[[ Provided data, beginning ]]

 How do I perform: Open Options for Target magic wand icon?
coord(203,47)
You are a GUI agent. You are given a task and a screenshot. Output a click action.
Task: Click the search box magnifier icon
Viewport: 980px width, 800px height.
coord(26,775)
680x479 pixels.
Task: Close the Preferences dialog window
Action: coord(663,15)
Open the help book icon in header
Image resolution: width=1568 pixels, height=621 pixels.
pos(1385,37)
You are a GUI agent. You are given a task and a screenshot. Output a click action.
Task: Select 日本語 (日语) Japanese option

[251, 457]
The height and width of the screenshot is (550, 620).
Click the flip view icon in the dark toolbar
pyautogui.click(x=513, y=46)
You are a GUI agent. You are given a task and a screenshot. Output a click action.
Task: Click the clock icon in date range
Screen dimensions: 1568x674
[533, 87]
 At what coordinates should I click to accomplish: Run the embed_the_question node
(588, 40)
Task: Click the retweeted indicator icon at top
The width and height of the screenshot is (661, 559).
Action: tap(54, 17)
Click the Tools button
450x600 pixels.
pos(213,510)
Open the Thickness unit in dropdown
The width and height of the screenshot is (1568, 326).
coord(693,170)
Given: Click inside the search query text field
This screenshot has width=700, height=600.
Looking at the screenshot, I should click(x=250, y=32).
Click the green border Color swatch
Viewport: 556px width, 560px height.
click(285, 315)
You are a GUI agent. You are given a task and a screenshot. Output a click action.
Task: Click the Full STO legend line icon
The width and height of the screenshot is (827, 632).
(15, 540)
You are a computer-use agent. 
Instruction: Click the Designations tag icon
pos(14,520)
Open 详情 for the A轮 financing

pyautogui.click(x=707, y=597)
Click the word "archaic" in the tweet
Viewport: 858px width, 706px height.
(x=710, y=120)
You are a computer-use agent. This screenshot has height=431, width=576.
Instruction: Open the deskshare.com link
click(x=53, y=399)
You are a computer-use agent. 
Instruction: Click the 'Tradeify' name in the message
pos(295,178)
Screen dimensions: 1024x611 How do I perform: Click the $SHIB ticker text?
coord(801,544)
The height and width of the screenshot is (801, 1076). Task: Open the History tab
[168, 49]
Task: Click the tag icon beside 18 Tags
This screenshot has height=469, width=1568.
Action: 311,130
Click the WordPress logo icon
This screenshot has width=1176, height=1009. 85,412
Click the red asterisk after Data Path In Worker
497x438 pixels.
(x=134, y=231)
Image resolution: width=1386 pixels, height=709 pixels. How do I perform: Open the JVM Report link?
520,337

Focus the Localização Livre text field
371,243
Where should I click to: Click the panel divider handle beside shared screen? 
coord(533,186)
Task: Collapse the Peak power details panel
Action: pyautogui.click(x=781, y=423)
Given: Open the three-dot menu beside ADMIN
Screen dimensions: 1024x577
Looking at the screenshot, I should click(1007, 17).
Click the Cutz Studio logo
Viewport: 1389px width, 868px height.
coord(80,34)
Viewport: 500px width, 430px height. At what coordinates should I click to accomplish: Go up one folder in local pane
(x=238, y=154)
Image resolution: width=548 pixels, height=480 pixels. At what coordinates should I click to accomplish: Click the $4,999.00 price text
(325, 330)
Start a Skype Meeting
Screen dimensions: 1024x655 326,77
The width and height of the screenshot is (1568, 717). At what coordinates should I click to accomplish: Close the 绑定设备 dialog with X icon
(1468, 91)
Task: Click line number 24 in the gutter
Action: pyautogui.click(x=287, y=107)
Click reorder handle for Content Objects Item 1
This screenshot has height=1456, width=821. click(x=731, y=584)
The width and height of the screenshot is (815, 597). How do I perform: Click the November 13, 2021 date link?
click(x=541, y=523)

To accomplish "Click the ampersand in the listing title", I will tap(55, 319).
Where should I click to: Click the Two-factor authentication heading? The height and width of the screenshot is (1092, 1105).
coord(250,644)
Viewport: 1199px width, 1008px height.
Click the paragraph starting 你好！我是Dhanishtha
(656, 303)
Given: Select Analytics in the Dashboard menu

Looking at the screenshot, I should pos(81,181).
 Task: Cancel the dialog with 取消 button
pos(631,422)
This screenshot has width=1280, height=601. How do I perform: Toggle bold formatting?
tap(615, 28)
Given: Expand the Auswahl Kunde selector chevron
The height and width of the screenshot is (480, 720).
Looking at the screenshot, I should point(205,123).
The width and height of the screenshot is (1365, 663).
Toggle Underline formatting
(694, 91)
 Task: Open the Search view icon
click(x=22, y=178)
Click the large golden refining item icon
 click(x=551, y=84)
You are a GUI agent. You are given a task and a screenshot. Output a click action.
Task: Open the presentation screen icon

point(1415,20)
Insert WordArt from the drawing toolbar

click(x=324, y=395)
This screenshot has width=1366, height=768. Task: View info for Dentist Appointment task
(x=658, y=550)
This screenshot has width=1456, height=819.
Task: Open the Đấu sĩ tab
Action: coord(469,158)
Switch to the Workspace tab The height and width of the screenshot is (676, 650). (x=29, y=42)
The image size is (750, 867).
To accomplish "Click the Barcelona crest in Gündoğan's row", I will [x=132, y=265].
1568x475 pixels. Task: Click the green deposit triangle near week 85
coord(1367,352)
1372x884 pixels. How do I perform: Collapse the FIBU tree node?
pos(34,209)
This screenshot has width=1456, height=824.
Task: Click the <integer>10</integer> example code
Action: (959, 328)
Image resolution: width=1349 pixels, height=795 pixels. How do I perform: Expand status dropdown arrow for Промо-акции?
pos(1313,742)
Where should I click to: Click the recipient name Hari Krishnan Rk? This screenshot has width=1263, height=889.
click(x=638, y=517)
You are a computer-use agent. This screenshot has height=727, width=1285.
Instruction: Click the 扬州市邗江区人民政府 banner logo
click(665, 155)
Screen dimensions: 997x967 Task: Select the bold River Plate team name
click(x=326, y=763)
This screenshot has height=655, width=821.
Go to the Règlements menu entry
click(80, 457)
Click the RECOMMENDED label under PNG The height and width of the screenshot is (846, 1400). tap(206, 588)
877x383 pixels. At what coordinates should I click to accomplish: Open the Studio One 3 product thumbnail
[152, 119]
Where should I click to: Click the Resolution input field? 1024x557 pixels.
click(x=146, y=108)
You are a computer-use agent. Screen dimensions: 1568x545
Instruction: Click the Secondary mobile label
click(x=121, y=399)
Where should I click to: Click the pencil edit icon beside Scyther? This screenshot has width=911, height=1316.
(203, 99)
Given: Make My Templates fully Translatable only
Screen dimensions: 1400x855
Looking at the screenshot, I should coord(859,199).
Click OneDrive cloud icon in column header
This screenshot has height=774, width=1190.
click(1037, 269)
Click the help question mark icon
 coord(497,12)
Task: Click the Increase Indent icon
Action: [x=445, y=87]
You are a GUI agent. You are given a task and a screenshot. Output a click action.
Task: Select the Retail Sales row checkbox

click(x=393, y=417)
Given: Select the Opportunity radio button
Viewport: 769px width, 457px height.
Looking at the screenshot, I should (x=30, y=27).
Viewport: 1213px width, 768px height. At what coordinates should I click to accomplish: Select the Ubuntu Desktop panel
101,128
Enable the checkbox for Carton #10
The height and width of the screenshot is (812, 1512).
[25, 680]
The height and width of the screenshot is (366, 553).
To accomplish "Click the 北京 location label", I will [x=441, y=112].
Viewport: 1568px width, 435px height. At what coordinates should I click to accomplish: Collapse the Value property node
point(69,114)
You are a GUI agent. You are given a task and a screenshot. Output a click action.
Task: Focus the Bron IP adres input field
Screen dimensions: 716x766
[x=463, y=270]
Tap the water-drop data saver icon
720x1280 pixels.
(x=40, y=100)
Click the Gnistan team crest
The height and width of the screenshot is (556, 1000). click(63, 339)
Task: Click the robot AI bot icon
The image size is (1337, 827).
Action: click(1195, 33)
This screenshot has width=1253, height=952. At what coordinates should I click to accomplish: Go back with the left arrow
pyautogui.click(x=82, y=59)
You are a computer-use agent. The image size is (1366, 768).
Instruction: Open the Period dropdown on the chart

[[ Provided data, end ]]

— What is being asked —
Check each line of the data above for the word "computer" and copy the ones where it is found.

— Task solution —
You are a computer-use agent. 
You are a computer-use agent. This screenshot has height=431, width=576.
You are a computer-use agent. 
You are a computer-use agent. This screenshot has height=727, width=1285.
You are a computer-use agent. Screen dimensions: 1568x545
You are a computer-use agent. The image size is (1366, 768).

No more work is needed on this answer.